I tasted it; it was flat and watery. “Fine. Hits the spot.”
He shook his head. “You are a party animal,” he said sarcastically. He was right. “Wild” was probably not the word my colleagues would use to describe me, but I didn’t care. “Relax, Bill. Loosen up. Take off your tie.”
I felt a flash of panic. Was he suspicious about the tiepin? “If I take it off, I’ll forget and walk out without it. But it would feel good to loosen it.” I unclipped the pin, slid the knot down a couple of inches, then reclipped the pin.
“Nice tiepin, by the way.”
“Thanks. It was a Father’s Day present from my son last year.”
“What’s the stone?” He leaned toward it, and my blood pressure zoomed.
“Uh, not sure. Maybe onyx?”
He shook his head. “I don’t think so.” He studied the pin closely. My palms began to sweat. “Looks more like moonstone to me.” He sat back, and my panic eased. “Listen, Bill, I’d like to bounce an idea off you. Feel free to say no. I’m not shy — I’ll ask anybody anything — but I never take it personally if the answer’s not the one I was hoping for.”
“Fair enough,” I said. “Shoot.”
“I think we’ve got a lot in common, you and I,” he began. “We’re both outsiders, in a way. We work in fields that most people consider morbid or gruesome.
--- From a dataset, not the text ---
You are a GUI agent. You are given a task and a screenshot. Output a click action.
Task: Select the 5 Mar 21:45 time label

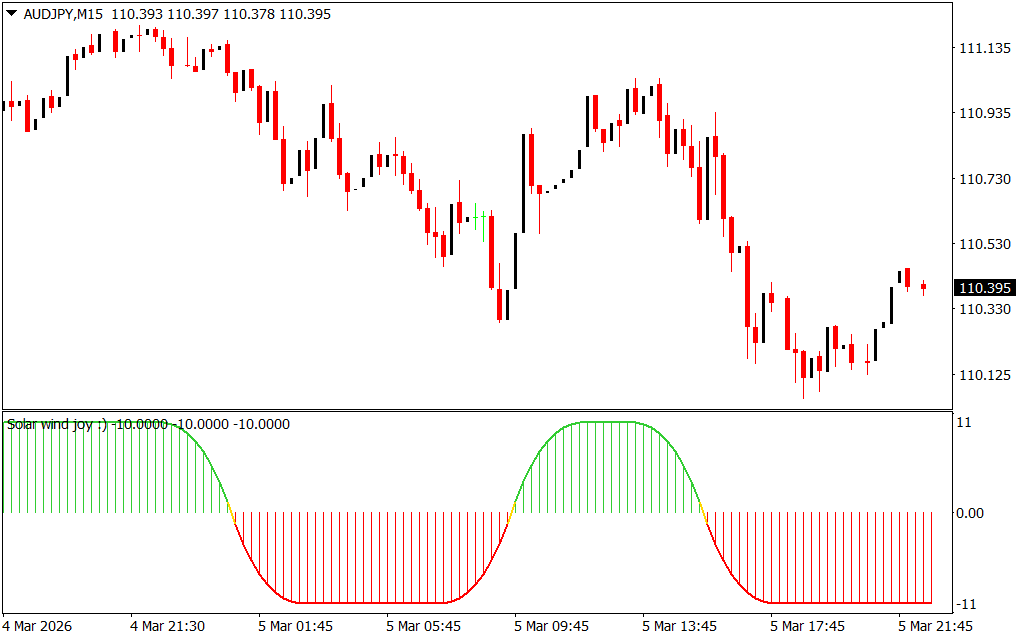tap(933, 626)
The public benefits tremendously from what we do, but they don’t always appreciate us or reward us for doing it.”
I shifted in my seat. “I might have to disagree with you on that,” I said. “I like teaching, and I like the forensic work — identifying bodies, figuring out how or when somebody died. I find those rewarding.”
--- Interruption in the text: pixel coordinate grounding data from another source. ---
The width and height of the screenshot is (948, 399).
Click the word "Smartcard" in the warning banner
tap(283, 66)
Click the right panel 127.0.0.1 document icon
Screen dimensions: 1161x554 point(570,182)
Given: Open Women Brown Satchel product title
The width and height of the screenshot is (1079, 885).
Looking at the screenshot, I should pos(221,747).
He wagged a corrective finger at me. “Ah, but those are internal rewards,” he said. “That’s your own inner sense of satisfaction, not external reward. How much did you make last year, Bill? What do they pay you to do what you do?”
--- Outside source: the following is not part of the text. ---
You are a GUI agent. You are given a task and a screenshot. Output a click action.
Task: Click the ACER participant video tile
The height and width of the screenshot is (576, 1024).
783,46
“Less than I want,” I hedged, “but maybe more than I deserve.”
“Not a chance,” he said. “Okay, it’s none of my business, but I bet the university doesn’t pay you half as much as it pays the football coach.” In fact, UT didn’t pay me one-tenth as much as it paid its head coach, whose salary was more than $2 million a year. What’s more, UT was also paying $2 million a year to a coach it had recently fired. One year after signing a four-year, $7 million contract with coach Phil Fulmer, UT asked him to step down…and agreed to pay his salary for the remainder of his contract. In other words, Fulmer was being paid $6 million not to work for three years. I didn’t say all that to Sinclair, but I did say, “It would be nice if anthropology professors were considered as valuable as coaches or medical examiners or lawyers.”
“Hear, hear,” he said, raising his glass in toast. “To prosperous anthropology professors.” I clicked my Coke against his scotch, hoping my strained smile didn’t look too phony. “So I’m wondering if you do any consulting on the side? The university doesn’t prohibit that, does it?”